- _Exercise_: With both ends included, repeat exactly the lines of the entries below from the one containing "You are a computer-use agent." down to the one containing "This screenshot has width=334, height=247.", and no others.

- _Extracted material_:
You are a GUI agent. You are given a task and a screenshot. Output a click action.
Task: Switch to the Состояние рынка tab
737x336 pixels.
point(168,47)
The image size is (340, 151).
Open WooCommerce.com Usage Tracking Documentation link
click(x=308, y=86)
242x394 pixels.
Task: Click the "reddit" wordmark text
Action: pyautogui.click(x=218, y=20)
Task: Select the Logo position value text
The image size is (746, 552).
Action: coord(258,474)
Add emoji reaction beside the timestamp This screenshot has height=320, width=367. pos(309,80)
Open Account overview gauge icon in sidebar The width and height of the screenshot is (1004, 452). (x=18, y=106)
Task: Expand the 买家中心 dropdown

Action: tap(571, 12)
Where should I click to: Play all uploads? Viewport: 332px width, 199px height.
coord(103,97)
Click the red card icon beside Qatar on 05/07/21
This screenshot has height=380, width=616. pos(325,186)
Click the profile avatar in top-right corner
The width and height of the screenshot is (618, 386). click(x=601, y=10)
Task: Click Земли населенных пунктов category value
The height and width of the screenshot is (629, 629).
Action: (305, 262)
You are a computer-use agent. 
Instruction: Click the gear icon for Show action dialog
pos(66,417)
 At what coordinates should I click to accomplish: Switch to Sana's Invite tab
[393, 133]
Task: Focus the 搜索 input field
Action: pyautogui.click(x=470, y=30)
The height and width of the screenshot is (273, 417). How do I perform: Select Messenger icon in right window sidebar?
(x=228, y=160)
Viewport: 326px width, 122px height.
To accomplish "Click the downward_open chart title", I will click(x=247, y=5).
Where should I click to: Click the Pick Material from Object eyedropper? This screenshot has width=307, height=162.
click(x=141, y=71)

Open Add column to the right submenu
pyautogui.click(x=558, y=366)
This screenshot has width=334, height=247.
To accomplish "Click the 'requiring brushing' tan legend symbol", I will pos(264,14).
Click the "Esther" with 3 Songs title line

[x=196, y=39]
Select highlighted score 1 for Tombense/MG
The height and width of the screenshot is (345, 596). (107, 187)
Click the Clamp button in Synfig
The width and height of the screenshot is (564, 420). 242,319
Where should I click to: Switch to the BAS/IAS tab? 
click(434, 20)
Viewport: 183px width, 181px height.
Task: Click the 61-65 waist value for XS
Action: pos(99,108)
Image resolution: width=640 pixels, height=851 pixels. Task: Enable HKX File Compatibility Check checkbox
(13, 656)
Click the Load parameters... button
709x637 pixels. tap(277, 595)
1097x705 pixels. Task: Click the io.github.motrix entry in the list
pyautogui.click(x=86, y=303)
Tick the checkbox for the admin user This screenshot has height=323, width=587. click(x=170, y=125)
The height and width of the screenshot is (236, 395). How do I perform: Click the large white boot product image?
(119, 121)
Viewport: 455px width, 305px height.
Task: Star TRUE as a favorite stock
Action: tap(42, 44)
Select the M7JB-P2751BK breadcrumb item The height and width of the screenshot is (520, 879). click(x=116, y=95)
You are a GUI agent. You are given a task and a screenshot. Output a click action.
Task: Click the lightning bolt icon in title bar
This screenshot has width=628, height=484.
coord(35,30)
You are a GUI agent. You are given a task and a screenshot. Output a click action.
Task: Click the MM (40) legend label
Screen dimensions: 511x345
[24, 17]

- _Answer to this exercise_:
You are a computer-use agent. 
Instruction: Click the gear icon for Show action dialog
pos(66,417)
 At what coordinates should I click to accomplish: Switch to Sana's Invite tab
[393, 133]
Task: Focus the 搜索 input field
Action: pyautogui.click(x=470, y=30)
The height and width of the screenshot is (273, 417). How do I perform: Select Messenger icon in right window sidebar?
(x=228, y=160)
Viewport: 326px width, 122px height.
To accomplish "Click the downward_open chart title", I will click(x=247, y=5).
Where should I click to: Click the Pick Material from Object eyedropper? This screenshot has width=307, height=162.
click(x=141, y=71)

Open Add column to the right submenu
pyautogui.click(x=558, y=366)
This screenshot has width=334, height=247.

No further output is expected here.